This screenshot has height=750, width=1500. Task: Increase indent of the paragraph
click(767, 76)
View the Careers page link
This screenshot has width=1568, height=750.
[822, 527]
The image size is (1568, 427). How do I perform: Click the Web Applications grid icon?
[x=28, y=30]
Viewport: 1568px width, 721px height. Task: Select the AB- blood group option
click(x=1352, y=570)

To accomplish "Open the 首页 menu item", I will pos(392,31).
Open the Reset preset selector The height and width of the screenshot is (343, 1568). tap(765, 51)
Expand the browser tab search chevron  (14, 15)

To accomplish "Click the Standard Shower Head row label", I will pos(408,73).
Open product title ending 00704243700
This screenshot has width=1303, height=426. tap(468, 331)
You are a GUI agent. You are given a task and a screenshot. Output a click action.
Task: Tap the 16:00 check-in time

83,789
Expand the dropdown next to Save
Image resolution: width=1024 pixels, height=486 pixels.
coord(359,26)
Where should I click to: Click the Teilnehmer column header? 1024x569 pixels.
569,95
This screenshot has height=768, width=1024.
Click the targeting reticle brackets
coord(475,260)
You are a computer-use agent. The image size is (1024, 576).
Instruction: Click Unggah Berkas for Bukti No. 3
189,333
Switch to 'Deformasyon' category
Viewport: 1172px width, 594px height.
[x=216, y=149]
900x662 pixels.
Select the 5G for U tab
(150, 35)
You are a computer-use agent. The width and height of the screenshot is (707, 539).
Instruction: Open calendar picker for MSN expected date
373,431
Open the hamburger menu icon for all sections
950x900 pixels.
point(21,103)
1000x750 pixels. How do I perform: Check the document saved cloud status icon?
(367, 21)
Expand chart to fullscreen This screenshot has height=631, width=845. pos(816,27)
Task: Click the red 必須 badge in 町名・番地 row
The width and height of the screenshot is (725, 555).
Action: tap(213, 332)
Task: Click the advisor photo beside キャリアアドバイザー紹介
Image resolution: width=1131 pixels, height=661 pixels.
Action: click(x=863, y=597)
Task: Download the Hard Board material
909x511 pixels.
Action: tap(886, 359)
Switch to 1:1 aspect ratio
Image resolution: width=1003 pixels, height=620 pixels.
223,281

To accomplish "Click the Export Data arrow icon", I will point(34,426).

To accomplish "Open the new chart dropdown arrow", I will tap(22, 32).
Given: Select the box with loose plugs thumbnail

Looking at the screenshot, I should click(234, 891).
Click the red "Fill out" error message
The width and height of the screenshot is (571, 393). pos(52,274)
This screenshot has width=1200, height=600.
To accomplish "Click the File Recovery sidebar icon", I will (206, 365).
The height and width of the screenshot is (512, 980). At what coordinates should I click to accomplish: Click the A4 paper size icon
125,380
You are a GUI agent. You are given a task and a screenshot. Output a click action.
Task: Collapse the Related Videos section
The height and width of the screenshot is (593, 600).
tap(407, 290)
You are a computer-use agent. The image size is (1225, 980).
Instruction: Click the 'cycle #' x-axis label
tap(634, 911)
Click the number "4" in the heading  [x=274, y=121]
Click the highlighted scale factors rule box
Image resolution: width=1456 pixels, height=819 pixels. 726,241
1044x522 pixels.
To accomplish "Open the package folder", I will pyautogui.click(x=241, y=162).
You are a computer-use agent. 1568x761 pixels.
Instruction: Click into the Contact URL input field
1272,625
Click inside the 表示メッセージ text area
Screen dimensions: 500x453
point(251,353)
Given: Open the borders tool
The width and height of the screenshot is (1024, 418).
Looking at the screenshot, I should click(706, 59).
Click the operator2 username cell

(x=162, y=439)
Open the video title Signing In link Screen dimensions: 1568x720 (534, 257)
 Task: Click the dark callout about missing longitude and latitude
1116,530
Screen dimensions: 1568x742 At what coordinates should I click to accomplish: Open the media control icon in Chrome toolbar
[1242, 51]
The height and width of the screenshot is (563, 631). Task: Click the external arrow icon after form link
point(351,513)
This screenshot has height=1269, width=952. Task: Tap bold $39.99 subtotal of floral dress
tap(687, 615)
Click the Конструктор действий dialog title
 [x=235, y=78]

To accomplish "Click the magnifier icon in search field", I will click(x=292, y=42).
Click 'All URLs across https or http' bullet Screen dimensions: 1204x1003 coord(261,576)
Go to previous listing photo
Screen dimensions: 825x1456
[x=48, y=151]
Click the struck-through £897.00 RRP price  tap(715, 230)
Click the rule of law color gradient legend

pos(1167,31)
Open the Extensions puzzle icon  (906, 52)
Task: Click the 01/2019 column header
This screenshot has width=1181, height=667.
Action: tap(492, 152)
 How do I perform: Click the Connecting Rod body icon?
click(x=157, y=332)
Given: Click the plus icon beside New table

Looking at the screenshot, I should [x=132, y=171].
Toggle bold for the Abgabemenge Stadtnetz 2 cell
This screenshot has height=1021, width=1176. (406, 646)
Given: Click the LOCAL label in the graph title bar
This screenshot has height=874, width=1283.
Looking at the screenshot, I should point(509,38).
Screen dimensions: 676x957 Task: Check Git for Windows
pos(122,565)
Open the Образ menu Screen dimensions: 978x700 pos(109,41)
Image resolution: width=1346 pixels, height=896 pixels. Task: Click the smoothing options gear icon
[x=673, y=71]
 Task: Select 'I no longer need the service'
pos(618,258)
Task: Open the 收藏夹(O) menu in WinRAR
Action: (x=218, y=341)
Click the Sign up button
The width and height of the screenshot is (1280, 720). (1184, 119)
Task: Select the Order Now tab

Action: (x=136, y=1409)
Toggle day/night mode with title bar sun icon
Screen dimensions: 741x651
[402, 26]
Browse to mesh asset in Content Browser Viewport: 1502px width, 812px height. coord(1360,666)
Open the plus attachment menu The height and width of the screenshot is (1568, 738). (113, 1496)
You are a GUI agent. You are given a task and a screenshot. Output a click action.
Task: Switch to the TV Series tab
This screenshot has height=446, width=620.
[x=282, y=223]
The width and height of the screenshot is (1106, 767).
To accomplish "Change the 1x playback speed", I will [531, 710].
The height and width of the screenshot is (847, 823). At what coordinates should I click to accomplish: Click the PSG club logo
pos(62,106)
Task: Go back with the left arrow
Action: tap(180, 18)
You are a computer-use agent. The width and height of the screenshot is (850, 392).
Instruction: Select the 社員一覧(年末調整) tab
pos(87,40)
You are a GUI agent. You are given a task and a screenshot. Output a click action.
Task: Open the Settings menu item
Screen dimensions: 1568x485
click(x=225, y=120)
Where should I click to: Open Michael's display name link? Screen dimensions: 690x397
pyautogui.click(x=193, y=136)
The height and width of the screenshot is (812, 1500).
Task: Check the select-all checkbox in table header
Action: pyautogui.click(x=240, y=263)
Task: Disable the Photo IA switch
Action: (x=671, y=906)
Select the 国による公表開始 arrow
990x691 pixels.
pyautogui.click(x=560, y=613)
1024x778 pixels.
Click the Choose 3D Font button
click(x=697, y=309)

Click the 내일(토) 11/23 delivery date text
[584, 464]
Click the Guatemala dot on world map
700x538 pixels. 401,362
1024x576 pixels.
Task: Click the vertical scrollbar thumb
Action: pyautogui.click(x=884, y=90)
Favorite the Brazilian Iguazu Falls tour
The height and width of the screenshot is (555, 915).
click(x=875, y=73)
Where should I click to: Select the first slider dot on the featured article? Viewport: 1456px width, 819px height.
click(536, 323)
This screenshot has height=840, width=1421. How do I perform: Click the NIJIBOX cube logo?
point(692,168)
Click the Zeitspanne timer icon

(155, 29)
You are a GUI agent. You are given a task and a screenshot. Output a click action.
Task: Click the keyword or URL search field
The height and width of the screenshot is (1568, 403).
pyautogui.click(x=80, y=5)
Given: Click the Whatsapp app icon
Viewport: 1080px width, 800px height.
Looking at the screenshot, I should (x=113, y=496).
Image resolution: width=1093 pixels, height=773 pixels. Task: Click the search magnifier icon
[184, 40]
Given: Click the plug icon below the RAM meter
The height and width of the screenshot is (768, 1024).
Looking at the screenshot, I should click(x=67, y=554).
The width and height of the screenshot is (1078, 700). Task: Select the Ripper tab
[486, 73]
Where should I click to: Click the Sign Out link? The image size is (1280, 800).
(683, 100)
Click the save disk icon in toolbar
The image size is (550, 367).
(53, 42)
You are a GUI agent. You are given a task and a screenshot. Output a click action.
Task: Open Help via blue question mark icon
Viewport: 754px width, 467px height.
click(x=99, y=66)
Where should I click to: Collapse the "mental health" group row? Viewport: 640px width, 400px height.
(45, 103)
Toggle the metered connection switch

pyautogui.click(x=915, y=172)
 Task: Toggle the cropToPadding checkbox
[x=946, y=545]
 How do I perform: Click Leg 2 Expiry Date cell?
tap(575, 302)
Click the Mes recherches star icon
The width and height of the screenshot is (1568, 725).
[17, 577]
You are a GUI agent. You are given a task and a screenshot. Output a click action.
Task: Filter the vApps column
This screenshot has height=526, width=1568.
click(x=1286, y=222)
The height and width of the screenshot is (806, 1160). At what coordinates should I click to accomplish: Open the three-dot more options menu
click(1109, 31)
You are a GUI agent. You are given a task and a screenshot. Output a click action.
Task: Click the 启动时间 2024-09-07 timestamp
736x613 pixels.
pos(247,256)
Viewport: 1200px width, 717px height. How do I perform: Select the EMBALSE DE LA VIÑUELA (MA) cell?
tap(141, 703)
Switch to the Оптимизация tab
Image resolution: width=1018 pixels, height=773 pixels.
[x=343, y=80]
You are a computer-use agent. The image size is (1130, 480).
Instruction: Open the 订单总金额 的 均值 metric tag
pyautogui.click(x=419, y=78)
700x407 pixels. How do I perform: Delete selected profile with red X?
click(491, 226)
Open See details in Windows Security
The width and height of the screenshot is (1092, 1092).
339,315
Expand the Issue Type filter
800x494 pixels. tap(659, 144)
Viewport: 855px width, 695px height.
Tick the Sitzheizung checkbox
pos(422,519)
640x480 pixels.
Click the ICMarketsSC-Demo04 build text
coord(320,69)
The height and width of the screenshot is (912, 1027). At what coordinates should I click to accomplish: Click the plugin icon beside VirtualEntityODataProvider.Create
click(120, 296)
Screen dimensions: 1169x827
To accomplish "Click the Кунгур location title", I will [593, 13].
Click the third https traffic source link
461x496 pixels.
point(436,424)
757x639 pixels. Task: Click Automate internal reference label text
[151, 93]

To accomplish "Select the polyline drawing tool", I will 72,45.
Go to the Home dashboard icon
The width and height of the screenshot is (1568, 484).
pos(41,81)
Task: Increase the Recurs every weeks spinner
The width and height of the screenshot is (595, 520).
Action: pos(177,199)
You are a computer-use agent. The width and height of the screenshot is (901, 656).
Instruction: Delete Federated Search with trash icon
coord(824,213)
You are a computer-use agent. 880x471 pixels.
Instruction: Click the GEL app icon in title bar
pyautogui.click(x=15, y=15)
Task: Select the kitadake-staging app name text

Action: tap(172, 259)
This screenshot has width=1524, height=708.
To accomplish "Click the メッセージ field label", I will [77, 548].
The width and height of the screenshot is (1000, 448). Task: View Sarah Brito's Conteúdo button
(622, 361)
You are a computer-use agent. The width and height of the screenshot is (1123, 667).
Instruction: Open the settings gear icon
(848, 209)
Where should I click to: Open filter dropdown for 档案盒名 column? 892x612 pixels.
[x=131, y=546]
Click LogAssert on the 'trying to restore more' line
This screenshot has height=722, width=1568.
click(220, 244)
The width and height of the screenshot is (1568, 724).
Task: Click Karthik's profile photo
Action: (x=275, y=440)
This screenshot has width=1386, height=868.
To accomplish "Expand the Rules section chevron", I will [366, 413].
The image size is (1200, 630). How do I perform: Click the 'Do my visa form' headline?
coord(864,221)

** Exercise brief **
The required output is the exact run of lines from the beginning of the records to the line with "You are a computer-use agent. The image size is (1024, 576).", that line included.

** Result below **
This screenshot has height=750, width=1500. Task: Increase indent of the paragraph
click(767, 76)
View the Careers page link
This screenshot has width=1568, height=750.
[822, 527]
The image size is (1568, 427). How do I perform: Click the Web Applications grid icon?
[x=28, y=30]
Viewport: 1568px width, 721px height. Task: Select the AB- blood group option
click(x=1352, y=570)

To accomplish "Open the 首页 menu item", I will pos(392,31).
Open the Reset preset selector The height and width of the screenshot is (343, 1568). tap(765, 51)
Expand the browser tab search chevron  (14, 15)

To accomplish "Click the Standard Shower Head row label", I will pos(408,73).
Open product title ending 00704243700
This screenshot has width=1303, height=426. tap(468, 331)
You are a GUI agent. You are given a task and a screenshot. Output a click action.
Task: Tap the 16:00 check-in time

83,789
Expand the dropdown next to Save
Image resolution: width=1024 pixels, height=486 pixels.
coord(359,26)
Where should I click to: Click the Teilnehmer column header? 1024x569 pixels.
569,95
This screenshot has height=768, width=1024.
Click the targeting reticle brackets
coord(475,260)
You are a computer-use agent. The image size is (1024, 576).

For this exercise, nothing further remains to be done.